Editor’s note: Kristin Hall is a product manager at Cogent Syndicated, part of the Escalent Group.

The great wealth transfer has received significant attention in both the media and in market research – and with good reason. A report published in 2024 by the global real estate consultancy Knight Frank estimated that, over the next 20 years, $90 trillion in assets will pass between generations in the U.S. 

Financial institutions are vying to capture a share of what is forecast to be the largest intergenerational wealth transfer in history. However, to secure a competitive advantage, financial services firms need to differentiate themselves. To better understand the needs, perspectives and priorities of those who expect to inherit, Cogent Syndicated, a division of Escalent, ran the Trajectory of Intergenerational Wealth Transfer (registration required) study.

The study aimed to answer the following questions:

  • What is the size of the wealth transfer opportunity over the next 10 years?
  • What will beneficiaries be doing with their inheritance?
  • How can financial institutions differentiate themselves to best engage these beneficiaries?

This report surveyed 5,571 affluent investors (those with $100,000 or more in investable assets) to evaluate their preferences for financial institutions and products as well as the factors behind their investment decision-making.
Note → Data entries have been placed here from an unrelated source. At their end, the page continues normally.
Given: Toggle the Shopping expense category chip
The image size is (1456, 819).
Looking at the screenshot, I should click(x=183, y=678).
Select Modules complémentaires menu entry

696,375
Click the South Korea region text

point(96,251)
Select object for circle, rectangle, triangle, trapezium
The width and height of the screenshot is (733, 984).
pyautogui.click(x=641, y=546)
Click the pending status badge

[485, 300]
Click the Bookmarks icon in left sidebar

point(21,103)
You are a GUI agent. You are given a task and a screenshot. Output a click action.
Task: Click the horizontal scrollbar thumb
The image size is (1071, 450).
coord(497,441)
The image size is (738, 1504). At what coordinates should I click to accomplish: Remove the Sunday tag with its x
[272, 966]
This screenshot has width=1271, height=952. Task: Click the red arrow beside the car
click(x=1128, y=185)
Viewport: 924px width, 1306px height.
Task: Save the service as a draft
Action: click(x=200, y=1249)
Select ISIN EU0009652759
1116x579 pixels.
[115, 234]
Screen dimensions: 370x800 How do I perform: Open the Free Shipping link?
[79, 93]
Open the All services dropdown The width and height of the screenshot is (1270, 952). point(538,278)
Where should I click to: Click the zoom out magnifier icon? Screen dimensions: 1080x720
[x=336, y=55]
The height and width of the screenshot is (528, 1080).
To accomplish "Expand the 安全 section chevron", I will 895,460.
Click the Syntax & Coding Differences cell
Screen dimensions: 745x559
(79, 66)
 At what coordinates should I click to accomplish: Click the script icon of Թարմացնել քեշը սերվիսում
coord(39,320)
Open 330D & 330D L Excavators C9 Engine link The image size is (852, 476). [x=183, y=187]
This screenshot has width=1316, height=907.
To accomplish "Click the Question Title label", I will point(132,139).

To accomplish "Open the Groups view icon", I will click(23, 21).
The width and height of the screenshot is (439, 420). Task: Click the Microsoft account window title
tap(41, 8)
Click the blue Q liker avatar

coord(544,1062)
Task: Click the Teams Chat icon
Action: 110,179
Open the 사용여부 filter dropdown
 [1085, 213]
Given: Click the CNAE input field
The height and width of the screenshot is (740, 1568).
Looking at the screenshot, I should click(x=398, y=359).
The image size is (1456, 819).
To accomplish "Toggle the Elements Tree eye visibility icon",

The resulting data sheds light on how financial services firms of all sizes – from credit unions to wealth management companies – can best engage this audience.

Prescriptive vs. descriptive marketing insight

Our own observations, along with conversations with colleagues and clients, led us to conclude that much of the research around the impending transfer of wealth is descriptive in nature. It sizes the market, describes social causes and implications, identifies asset sources to be transferred (for instance, real estate assets) and summarizes the ramifications of this for estate planning. In contrast, we consider this research to be prescriptive in nature. 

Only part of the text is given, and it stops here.